— Start of SELECTION —
Virtually every organization is destined to become a digital organization. It doesn’t matter how big or old the organization is, what sector or industry it operates in, whether it’s for-profit or non-profit, resource-rich or resource-poor. Digital transformation is inevitable. Ideally the process is well led, strategically-driven, evolutionary and methodical, as well as proactive, holistic, and integrated. The reality in most organizations, however, is that it is none of those things. Few have yet figured out how to break down the barriers to digital transformation, lay a roadmap for change, and/or build a digital transformation framework.
I get that it’s hard for leaders who are trying to do more with less to create and pursue a well-defined digital transformation strategy and plan for their organizations. But even without the luxury of a perfect master plan, transformation efforts can be better led, defined, and executed – and therefore more efficient and effective.
Here are some of the most common digital transformation mistakes I have encountered, along with recommendations for how to prevent and/or combat them. How many of these are true for your organization? Are steps being taken to address them? What other common digital transformation mistakes do you see?
Not having an executive in charge. Leadership is the most critical component in building a digital organization. Too often, however, the champions of digital transformation are not in the C-suite. Even if they’re senior leaders in the organization, these change agents don’t have the power or influence to make digital transformation a priority. And the executives who do have the power are consumed with managing the traditional business and operations – so focused on the past and the present that they fail to focus on or prepare for the future.
It’s true that digital transformation is a marathon not a sprint, a long-haul effort that requires a crawl-walk-run approach that will take years (and may never end). But the fact that transformation is not urgent should not leave executives with the false sense that there’s plenty of time and they don’t need to get started sooner than later. Time is of the essence.
Who should the executive in charge be? People who view digital transformation as primarily a customer-focused effort believe it should be led by the Chief Marketing Officer (CMO). Those who believe it is primarily a technology effort believe the leader should be the Chief Information Officer (CIO). Still others, recognizing the cross-functional focus transformation requires, call for the creation of a new role, the Chief Digital Officer (CDO). And still others believe the best way to give digital transformation the attention it deserves is to have the Chief Executive Officer (CEO) take the lead.
All of these C-suite executives are viable options, as are others. There is no single best answer. A CMO may make sense in a customer-driven enterprise, a CIO may be the logical choice for a government entity, and the President or Provost (effectively, the Chief Operating Officer) may be best for an academic institution.
The most important thing is to pick someone and give him/her clear responsibility, authority and accountability for digital transformation.
Inadequate leadership buy-in and support. Having an executive leader who serves as the champion and primary point person for digital transformation is necessary, but not sufficient. The entire executive team, as well as other key senior leaders, must understand what digital transformation means in the context of the organization’s operating environment and their own functional area. They must also share a commitment to converting the organization from one driven by increasingly-archaic Industrial Era principles and models to one that has adapted to Digital Era realities, embraced digital technology opportunities, and prepared for digital threats and risks.
When digital transformation is seen as an (unachievable) ideal, an adjunct to the core mission and operations, and/or something that can be delayed until it becomes critically necessary, the organization loses valuable time and progress. If it’s not a top priority, it probably shouldn’t even be on the organizational agenda.
— End of SELECTION —
In the passage on digital transformation, list each executive title that the paragraph beginning "Who should the executive in charge be?" names as a possible leader of the effort.
— Start of DATASET EXCERPT —
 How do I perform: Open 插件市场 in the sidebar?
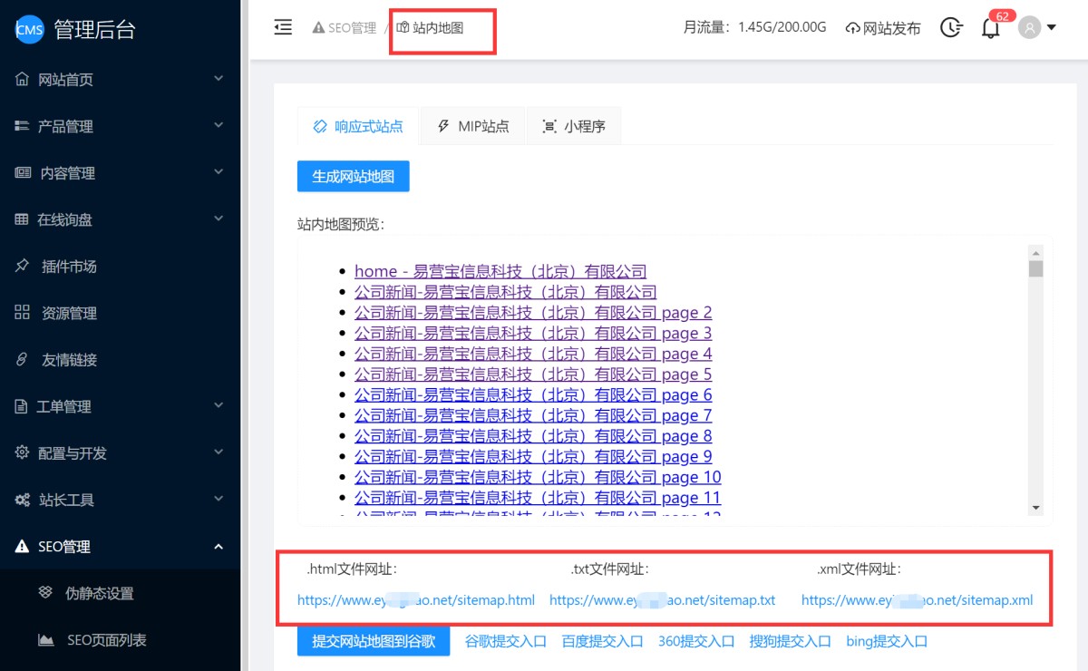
— End of DATASET EXCERPT —
◆ **WRITTEN ANSWER**
- Chief Marketing Officer (CMO)
- Chief Information Officer (CIO)
- Chief Digital Officer (CDO)
- Chief Executive Officer (CEO)